Work order: Below are the entries; give again exactly the lines from the one mentioning "Catering (1736, 19)" through the one mentioning "Innovative Teaching (152, 159)", inclusive.

Working data:
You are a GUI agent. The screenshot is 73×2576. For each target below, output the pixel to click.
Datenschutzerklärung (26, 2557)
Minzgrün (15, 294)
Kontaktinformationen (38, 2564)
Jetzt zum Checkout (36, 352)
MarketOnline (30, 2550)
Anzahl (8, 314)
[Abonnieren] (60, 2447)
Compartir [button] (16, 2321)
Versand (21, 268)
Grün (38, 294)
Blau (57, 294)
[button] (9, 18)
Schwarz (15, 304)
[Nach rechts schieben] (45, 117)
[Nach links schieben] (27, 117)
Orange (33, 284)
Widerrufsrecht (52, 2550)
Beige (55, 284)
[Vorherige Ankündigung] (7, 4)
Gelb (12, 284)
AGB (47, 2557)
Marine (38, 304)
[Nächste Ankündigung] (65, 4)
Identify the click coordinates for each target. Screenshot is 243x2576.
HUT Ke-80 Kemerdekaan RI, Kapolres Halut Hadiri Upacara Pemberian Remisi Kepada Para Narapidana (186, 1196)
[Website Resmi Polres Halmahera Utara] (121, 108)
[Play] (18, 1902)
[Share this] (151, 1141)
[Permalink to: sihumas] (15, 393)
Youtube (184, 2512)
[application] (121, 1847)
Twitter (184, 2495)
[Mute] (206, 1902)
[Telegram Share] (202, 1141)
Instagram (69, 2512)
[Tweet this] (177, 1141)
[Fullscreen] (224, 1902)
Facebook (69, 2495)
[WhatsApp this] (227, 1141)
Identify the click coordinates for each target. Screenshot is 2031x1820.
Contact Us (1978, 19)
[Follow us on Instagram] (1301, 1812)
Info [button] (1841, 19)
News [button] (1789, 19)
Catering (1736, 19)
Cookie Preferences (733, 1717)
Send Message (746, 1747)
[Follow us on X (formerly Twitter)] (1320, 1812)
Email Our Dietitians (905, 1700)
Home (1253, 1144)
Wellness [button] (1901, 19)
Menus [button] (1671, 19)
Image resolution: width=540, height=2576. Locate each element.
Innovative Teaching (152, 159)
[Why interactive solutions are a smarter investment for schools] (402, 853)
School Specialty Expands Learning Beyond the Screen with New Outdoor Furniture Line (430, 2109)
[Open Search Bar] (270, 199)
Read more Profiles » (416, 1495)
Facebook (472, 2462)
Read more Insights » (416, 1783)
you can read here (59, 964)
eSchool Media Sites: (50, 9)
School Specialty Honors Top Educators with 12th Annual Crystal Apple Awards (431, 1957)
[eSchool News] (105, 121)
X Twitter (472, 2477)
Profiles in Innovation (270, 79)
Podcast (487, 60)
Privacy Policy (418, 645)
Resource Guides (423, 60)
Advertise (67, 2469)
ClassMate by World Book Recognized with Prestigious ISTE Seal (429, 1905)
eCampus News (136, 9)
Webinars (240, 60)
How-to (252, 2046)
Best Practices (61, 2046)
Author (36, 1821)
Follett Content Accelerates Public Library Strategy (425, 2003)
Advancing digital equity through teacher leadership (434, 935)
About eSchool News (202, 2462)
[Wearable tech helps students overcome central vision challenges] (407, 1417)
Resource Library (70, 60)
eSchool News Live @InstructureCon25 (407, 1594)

Output below:
Catering (1736, 19)
Cookie Preferences (733, 1717)
Send Message (746, 1747)
[Follow us on X (formerly Twitter)] (1320, 1812)
Email Our Dietitians (905, 1700)
Home (1253, 1144)
Wellness [button] (1901, 19)
Menus [button] (1671, 19)
Image resolution: width=540, height=2576. Locate each element.
Innovative Teaching (152, 159)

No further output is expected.